What can Turmeric help to treat?

The anti-inflammatory and anti-oxidative effects mean that Turmeric/Curcumin can help to treat conditions related to (1,2):

·       High blood sugar (diabetes)

·       High cholesterol (heart disease)

·       Inflammation (including arthritis)

·       Insulin signaling (diabetes, PCOS, insulin resistance)

·       Gut permeability (proper digestion of foods)

·       Immunity


What is the proper dosage?

Many different dosages have been studied. However, 1g p/day seems to be an effective and safe dosage to potentially decrease weight, LDL-cholesterol, total cholesterol, triglycerides, HbA1C (average blood glucose levels over 3 months), fasting glucose, liver fat, and inflammatory markers while potentially increasing HDL-cholesterol (good cholesterol), adiponectin (hormone regulating glucose levels, lipid/fat metabolism, and insulin sensitivity), mood, and memory (2,3). 

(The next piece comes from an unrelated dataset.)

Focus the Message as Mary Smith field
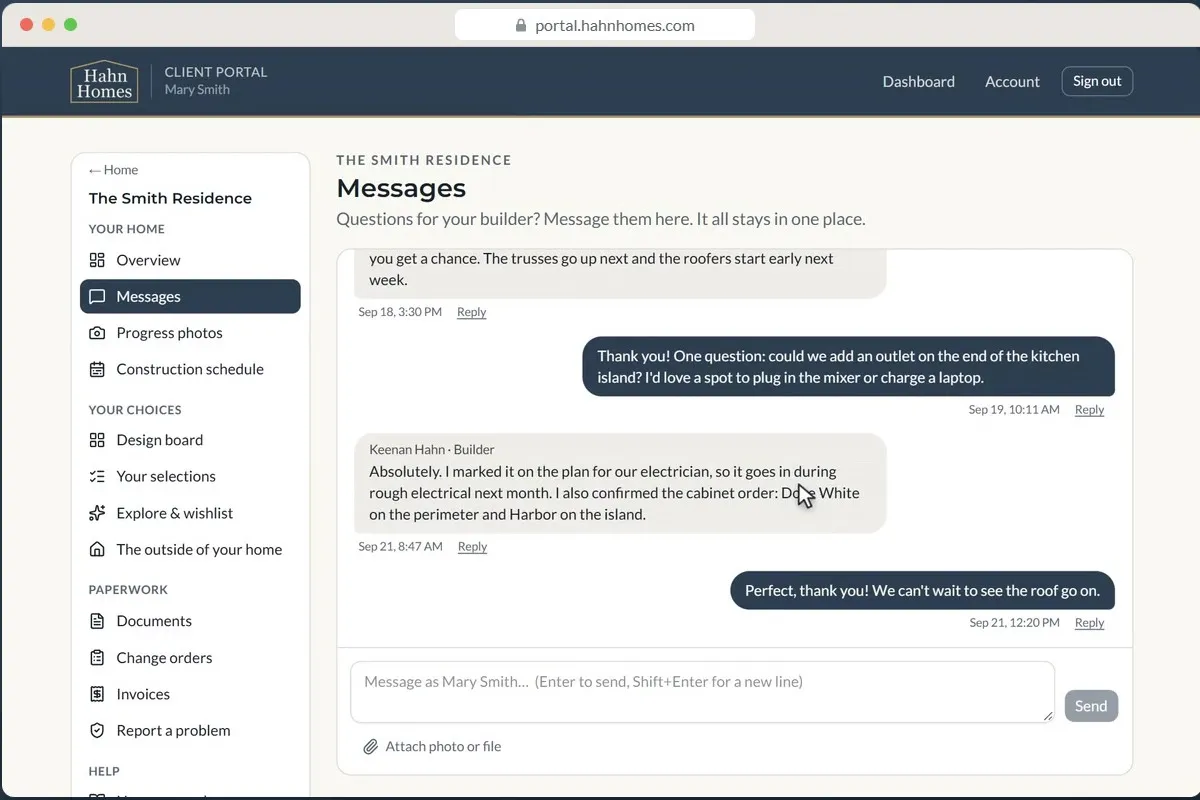Image resolution: width=1200 pixels, height=800 pixels. pos(702,692)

What to look for in supplements.

Bioavailability (meaning your body’s ability to absorb and use the herb) of turmeric (curcumin) supplements increases when it is combined with an adjuvant, bio-conjugate, lipid, nanoparticle, or protein (2). What does that mean? Look for a turmeric supplement combined with piperine (an adjuvant extract from black pepper) as it has been shown to increase curcumin bioavailability by up to 2000 times (2). 


What lab results would suggest supplementing with Turmeric? 

I would recommend this for people with the following lab results (2,4) :

·       Inflammatory biomarkers (including high c-reactive protein)

·       High cholesterol (including LDL >130 mg/dL and TG >150 mg/dL)

·       High or borderline high HbA1C (anything above 5% could benefit)

·       High uric acid levels (>7.2 mg/dL)

·       High LDH (lactate dehydrogenase) levels (>233 U/L) 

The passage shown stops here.